Dataset entries:
┌────────

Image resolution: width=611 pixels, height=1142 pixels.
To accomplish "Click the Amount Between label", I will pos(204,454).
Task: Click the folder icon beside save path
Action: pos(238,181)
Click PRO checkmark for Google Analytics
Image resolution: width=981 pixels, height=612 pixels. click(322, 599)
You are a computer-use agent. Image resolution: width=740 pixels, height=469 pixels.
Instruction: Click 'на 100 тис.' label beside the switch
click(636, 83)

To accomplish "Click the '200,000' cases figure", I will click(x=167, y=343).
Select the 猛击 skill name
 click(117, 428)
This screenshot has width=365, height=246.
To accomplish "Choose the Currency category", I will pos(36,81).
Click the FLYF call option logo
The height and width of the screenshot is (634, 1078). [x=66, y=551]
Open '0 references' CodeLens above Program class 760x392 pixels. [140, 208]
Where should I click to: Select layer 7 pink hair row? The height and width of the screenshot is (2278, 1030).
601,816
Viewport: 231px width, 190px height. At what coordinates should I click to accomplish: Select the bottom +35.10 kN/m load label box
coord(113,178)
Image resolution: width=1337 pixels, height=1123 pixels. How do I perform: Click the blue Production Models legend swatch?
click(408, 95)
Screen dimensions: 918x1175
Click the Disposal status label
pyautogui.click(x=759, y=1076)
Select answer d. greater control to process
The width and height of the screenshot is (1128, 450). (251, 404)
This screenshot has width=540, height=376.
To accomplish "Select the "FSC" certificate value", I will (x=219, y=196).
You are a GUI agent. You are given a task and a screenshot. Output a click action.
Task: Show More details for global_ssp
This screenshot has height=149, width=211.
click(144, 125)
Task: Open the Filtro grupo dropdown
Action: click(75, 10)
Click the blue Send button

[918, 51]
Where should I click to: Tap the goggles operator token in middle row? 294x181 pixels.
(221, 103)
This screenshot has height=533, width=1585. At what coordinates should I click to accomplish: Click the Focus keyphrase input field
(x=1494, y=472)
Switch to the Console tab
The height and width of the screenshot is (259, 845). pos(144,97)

└────────

Check each line above for the string "agent" and copy those that have it.

▸ Result for this task
You are a computer-use agent. Image resolution: width=740 pixels, height=469 pixels.
You are a GUI agent. You are given a task and a screenshot. Output a click action.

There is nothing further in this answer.